▶ [WORK TO BE COMPLETED]:
Please copy every one of the records below word for word, with nothing changed.

▶ [Records from a data collection]:
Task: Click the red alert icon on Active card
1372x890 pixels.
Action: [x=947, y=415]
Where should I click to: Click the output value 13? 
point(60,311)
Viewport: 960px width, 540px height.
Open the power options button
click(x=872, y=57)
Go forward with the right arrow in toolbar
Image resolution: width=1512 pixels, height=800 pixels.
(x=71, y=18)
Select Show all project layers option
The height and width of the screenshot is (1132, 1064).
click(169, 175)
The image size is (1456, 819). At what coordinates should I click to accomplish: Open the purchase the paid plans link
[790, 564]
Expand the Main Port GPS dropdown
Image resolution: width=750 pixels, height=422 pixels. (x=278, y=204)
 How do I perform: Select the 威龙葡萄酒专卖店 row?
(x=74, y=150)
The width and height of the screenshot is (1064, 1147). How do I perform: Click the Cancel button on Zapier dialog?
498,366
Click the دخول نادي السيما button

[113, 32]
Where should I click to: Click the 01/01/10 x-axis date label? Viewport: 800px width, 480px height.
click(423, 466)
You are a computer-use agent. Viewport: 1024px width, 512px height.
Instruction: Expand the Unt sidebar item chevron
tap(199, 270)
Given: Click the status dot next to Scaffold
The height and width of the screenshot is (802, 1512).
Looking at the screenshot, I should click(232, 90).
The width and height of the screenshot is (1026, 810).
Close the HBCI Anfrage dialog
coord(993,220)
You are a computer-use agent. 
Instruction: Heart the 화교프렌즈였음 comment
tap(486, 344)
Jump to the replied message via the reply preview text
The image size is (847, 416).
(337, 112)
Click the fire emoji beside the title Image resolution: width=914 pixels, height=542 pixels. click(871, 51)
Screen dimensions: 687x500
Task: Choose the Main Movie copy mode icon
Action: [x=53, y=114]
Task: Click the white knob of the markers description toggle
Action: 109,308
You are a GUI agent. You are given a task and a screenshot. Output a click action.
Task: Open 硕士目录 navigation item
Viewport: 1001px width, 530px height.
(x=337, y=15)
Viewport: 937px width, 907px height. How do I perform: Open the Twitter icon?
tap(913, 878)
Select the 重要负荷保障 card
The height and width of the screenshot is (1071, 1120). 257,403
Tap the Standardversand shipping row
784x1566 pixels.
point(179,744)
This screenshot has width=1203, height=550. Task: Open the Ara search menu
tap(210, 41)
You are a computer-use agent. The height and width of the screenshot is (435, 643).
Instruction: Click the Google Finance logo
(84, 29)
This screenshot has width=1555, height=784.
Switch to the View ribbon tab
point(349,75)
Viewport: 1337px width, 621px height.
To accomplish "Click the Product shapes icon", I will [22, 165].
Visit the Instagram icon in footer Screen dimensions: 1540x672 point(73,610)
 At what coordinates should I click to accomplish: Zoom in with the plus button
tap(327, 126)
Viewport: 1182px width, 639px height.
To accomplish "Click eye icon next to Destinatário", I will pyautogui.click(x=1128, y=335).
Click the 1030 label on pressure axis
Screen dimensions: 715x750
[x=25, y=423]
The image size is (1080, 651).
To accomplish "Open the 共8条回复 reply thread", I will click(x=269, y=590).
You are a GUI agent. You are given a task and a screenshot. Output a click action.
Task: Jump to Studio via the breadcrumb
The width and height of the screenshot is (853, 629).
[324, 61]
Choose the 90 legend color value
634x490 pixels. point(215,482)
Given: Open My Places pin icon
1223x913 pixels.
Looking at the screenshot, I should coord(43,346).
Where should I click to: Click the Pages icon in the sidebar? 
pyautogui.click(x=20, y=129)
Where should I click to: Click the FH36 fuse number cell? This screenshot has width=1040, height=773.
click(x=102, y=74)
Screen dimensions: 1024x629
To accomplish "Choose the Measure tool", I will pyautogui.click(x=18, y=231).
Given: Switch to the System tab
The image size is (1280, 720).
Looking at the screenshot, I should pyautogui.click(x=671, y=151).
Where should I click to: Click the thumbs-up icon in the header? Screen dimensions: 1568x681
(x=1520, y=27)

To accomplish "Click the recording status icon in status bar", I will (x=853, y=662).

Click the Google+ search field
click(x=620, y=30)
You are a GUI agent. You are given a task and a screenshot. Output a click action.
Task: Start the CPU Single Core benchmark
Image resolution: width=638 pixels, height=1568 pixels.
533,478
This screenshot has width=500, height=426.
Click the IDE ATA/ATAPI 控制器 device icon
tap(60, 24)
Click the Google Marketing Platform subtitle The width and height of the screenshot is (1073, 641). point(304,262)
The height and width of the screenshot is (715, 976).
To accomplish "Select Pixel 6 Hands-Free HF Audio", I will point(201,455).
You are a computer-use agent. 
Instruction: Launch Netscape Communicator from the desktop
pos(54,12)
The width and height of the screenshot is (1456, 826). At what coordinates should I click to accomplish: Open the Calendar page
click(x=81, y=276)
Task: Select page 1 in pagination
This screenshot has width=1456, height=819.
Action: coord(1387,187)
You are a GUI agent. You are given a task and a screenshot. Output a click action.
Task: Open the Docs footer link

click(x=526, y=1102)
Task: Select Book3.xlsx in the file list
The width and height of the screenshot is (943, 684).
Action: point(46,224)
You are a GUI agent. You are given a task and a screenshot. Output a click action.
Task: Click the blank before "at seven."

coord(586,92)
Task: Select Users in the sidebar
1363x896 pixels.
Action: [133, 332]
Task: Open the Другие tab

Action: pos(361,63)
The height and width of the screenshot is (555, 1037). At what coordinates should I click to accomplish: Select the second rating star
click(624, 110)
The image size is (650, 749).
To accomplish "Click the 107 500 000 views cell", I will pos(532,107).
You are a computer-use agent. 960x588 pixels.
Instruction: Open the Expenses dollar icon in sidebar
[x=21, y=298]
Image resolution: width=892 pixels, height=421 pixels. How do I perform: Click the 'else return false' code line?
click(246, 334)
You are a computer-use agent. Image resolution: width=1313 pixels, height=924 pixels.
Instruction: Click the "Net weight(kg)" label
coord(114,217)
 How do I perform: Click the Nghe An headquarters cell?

▶ [RESULT OF THE EXERCISE]:
Task: Click the red alert icon on Active card
1372x890 pixels.
Action: [x=947, y=415]
Where should I click to: Click the output value 13? 
point(60,311)
Viewport: 960px width, 540px height.
Open the power options button
click(x=872, y=57)
Go forward with the right arrow in toolbar
Image resolution: width=1512 pixels, height=800 pixels.
(x=71, y=18)
Select Show all project layers option
The height and width of the screenshot is (1132, 1064).
click(169, 175)
The image size is (1456, 819). At what coordinates should I click to accomplish: Open the purchase the paid plans link
[790, 564]
Expand the Main Port GPS dropdown
Image resolution: width=750 pixels, height=422 pixels. (x=278, y=204)
 How do I perform: Select the 威龙葡萄酒专卖店 row?
(x=74, y=150)
The width and height of the screenshot is (1064, 1147). How do I perform: Click the Cancel button on Zapier dialog?
498,366
Click the دخول نادي السيما button

[113, 32]
Where should I click to: Click the 01/01/10 x-axis date label? Viewport: 800px width, 480px height.
click(423, 466)
You are a computer-use agent. Viewport: 1024px width, 512px height.
Instruction: Expand the Unt sidebar item chevron
tap(199, 270)
Given: Click the status dot next to Scaffold
The height and width of the screenshot is (802, 1512).
Looking at the screenshot, I should click(232, 90).
The width and height of the screenshot is (1026, 810).
Close the HBCI Anfrage dialog
coord(993,220)
You are a computer-use agent. 
Instruction: Heart the 화교프렌즈였음 comment
tap(486, 344)
Jump to the replied message via the reply preview text
The image size is (847, 416).
(337, 112)
Click the fire emoji beside the title Image resolution: width=914 pixels, height=542 pixels. click(871, 51)
Screen dimensions: 687x500
Task: Choose the Main Movie copy mode icon
Action: [x=53, y=114]
Task: Click the white knob of the markers description toggle
Action: 109,308
You are a GUI agent. You are given a task and a screenshot. Output a click action.
Task: Open 硕士目录 navigation item
Viewport: 1001px width, 530px height.
(x=337, y=15)
Viewport: 937px width, 907px height. How do I perform: Open the Twitter icon?
tap(913, 878)
Select the 重要负荷保障 card
The height and width of the screenshot is (1071, 1120). 257,403
Tap the Standardversand shipping row
784x1566 pixels.
point(179,744)
This screenshot has width=1203, height=550. Task: Open the Ara search menu
tap(210, 41)
You are a computer-use agent. The height and width of the screenshot is (435, 643).
Instruction: Click the Google Finance logo
(84, 29)
This screenshot has width=1555, height=784.
Switch to the View ribbon tab
point(349,75)
Viewport: 1337px width, 621px height.
To accomplish "Click the Product shapes icon", I will [22, 165].
Visit the Instagram icon in footer Screen dimensions: 1540x672 point(73,610)
 At what coordinates should I click to accomplish: Zoom in with the plus button
tap(327, 126)
Viewport: 1182px width, 639px height.
To accomplish "Click eye icon next to Destinatário", I will pyautogui.click(x=1128, y=335).
Click the 1030 label on pressure axis
Screen dimensions: 715x750
[x=25, y=423]
The image size is (1080, 651).
To accomplish "Open the 共8条回复 reply thread", I will click(x=269, y=590).
You are a GUI agent. You are given a task and a screenshot. Output a click action.
Task: Jump to Studio via the breadcrumb
The width and height of the screenshot is (853, 629).
[324, 61]
Choose the 90 legend color value
634x490 pixels. point(215,482)
Given: Open My Places pin icon
1223x913 pixels.
Looking at the screenshot, I should coord(43,346).
Where should I click to: Click the Pages icon in the sidebar? 
pyautogui.click(x=20, y=129)
Where should I click to: Click the FH36 fuse number cell? This screenshot has width=1040, height=773.
click(x=102, y=74)
Screen dimensions: 1024x629
To accomplish "Choose the Measure tool", I will pyautogui.click(x=18, y=231).
Given: Switch to the System tab
The image size is (1280, 720).
Looking at the screenshot, I should pyautogui.click(x=671, y=151).
Where should I click to: Click the thumbs-up icon in the header? Screen dimensions: 1568x681
(x=1520, y=27)

To accomplish "Click the recording status icon in status bar", I will (x=853, y=662).

Click the Google+ search field
click(x=620, y=30)
You are a GUI agent. You are given a task and a screenshot. Output a click action.
Task: Start the CPU Single Core benchmark
Image resolution: width=638 pixels, height=1568 pixels.
533,478
This screenshot has width=500, height=426.
Click the IDE ATA/ATAPI 控制器 device icon
tap(60, 24)
Click the Google Marketing Platform subtitle The width and height of the screenshot is (1073, 641). point(304,262)
The height and width of the screenshot is (715, 976).
To accomplish "Select Pixel 6 Hands-Free HF Audio", I will point(201,455).
You are a computer-use agent. 
Instruction: Launch Netscape Communicator from the desktop
pos(54,12)
The width and height of the screenshot is (1456, 826). At what coordinates should I click to accomplish: Open the Calendar page
click(x=81, y=276)
Task: Select page 1 in pagination
This screenshot has width=1456, height=819.
Action: coord(1387,187)
You are a GUI agent. You are given a task and a screenshot. Output a click action.
Task: Open the Docs footer link

click(x=526, y=1102)
Task: Select Book3.xlsx in the file list
The width and height of the screenshot is (943, 684).
Action: point(46,224)
You are a GUI agent. You are given a task and a screenshot. Output a click action.
Task: Click the blank before "at seven."

coord(586,92)
Task: Select Users in the sidebar
1363x896 pixels.
Action: [133, 332]
Task: Open the Другие tab

Action: pos(361,63)
The height and width of the screenshot is (555, 1037). At what coordinates should I click to accomplish: Select the second rating star
click(624, 110)
The image size is (650, 749).
To accomplish "Click the 107 500 000 views cell", I will pos(532,107).
You are a computer-use agent. 960x588 pixels.
Instruction: Open the Expenses dollar icon in sidebar
[x=21, y=298]
Image resolution: width=892 pixels, height=421 pixels. How do I perform: Click the 'else return false' code line?
click(246, 334)
You are a computer-use agent. Image resolution: width=1313 pixels, height=924 pixels.
Instruction: Click the "Net weight(kg)" label
coord(114,217)
 How do I perform: Click the Nghe An headquarters cell?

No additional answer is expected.